The current stable kernel release is still 2.4.17; Marcelo has not released any new prepatches over the last week. Alan Cox has released 2.4.18-pre7-ac1, which he describes as "a standing still release;" it mostly just catches up to the -pre7 prepatch.
For those with more modest hardware, SnapGear has announced the release of a new uClinux kernel based on 2.4.17. Your processor may not have a memory management unit, but now you can run things like ext3 anyway.
Alternate kernel tree of the week: Marcus Grando has announced 2.4.18-pre7-mg1, which adds the reverse mapping VM patch and some netfilter fixes to the 2.4.18 prepatch.
ACPI followup. Andy Grover, Linux ACPI developer, took exception with the discussion of ACPI, and its problems, in last week's LWN kernel page. His note challenges the complaints that have been made against ACPI, and states:
My hope is, the more people gain familiarity of Linux's ACPI code by testing and helping in its development, the more we all can accept it on its merits, and start improving Linux's PnP and power management by using the improved functionality ACPI provides.
His note is worth a read. The simple fact is that ACPI is in our future, whether we like it or not, and we will have to deal with it. The concerns remain, however, and those will have to be dealt with too.
It all started, of course, with Rob Landley's 'modest proposal' calling for a "patch penguin" to help Linus manage patches from developers.

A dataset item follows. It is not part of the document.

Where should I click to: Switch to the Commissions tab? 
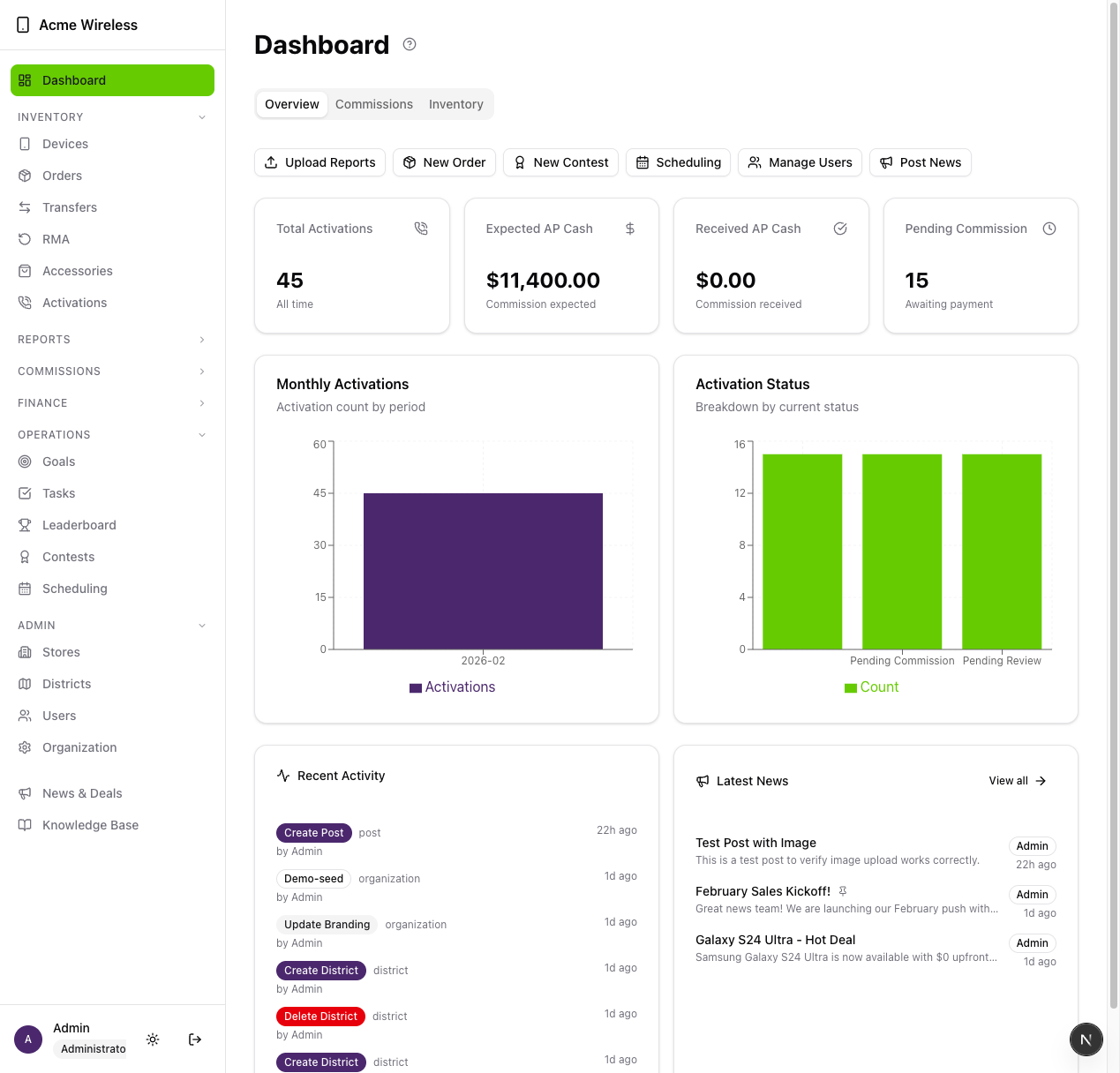pos(374,104)
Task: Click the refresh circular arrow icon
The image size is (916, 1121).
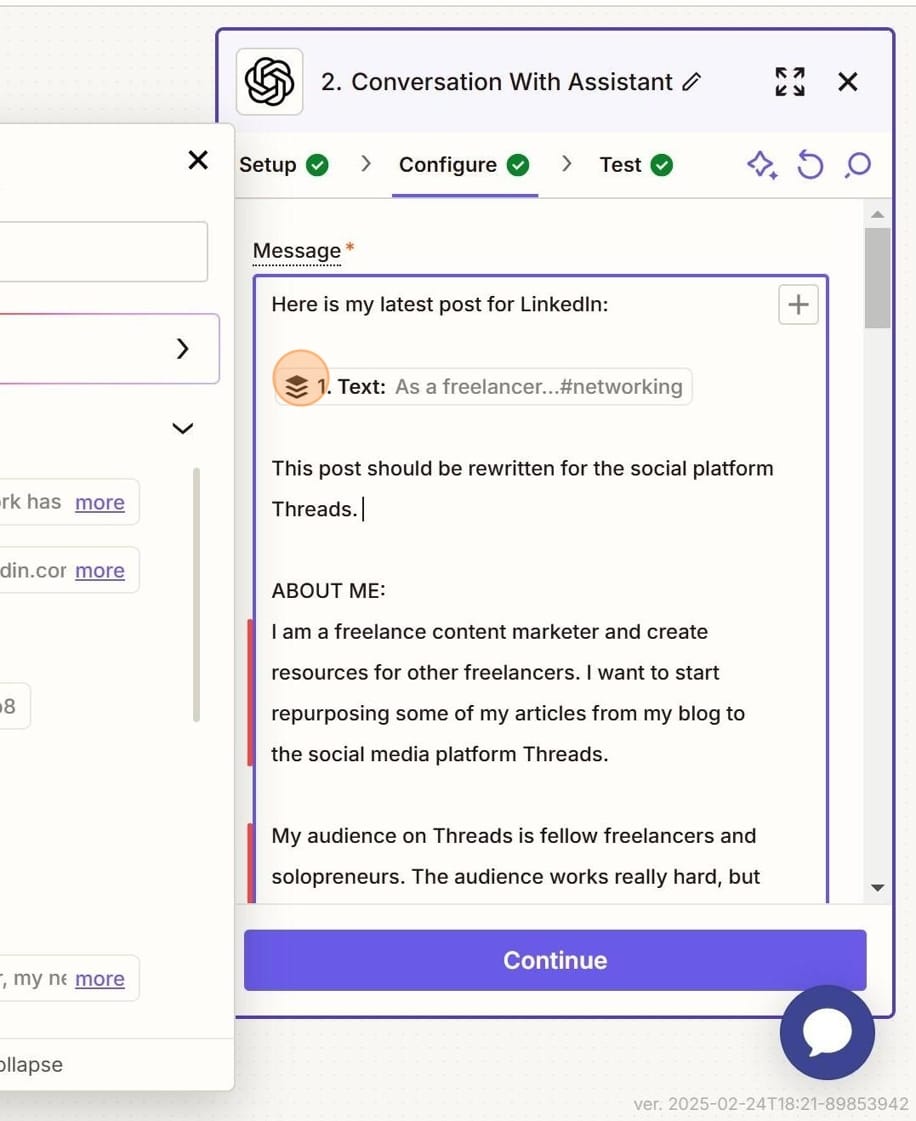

Okay everybody, this is getting rediculous. Patches FROM MAINTAINERS are getting dropped on the floor on a regular basis. This is burning out maintainers and is increasing the number of different kernel trees (not yet a major fork, but a lot of cracks and fragmentation are showing under the stress). Linus needs an integration lieutenant, and he needs one NOW.
Rob points out that there have been unofficial "patch penguins" in the past. Alan Cox filled that role through much of the 2.3 and 2.4 series, and Dave Jones is doing it in 2.5. In general, the "ac" or "dj" trees have indeed served as a useful staging area for patches on their way to Linus; Rob claims that there should be one such tree with some sort of official blessing from Linus.
The complaints are echoed by a number of developers who feel that their patches have been ignored for too long. Alan Cox goes far enough to suggest that Linus could find himself replaced: "Think gcc, think egcs. History is merely beginning to repeat itself."
Linus, for his part, feels that there is no real problem in how kernel development works. Adding a patch penguin would not help, since said penguin would scale no better than Linus does. The solution to dropped patches is to route them through the appropriate maintainers:
In short: don't try to come up with a "patch penguin". Instead try to help existing maintainers, or maybe help grow new ones. THAT is the way to scalability.
A number of high-profile kernel developers seem to agree with Linus that the system still works.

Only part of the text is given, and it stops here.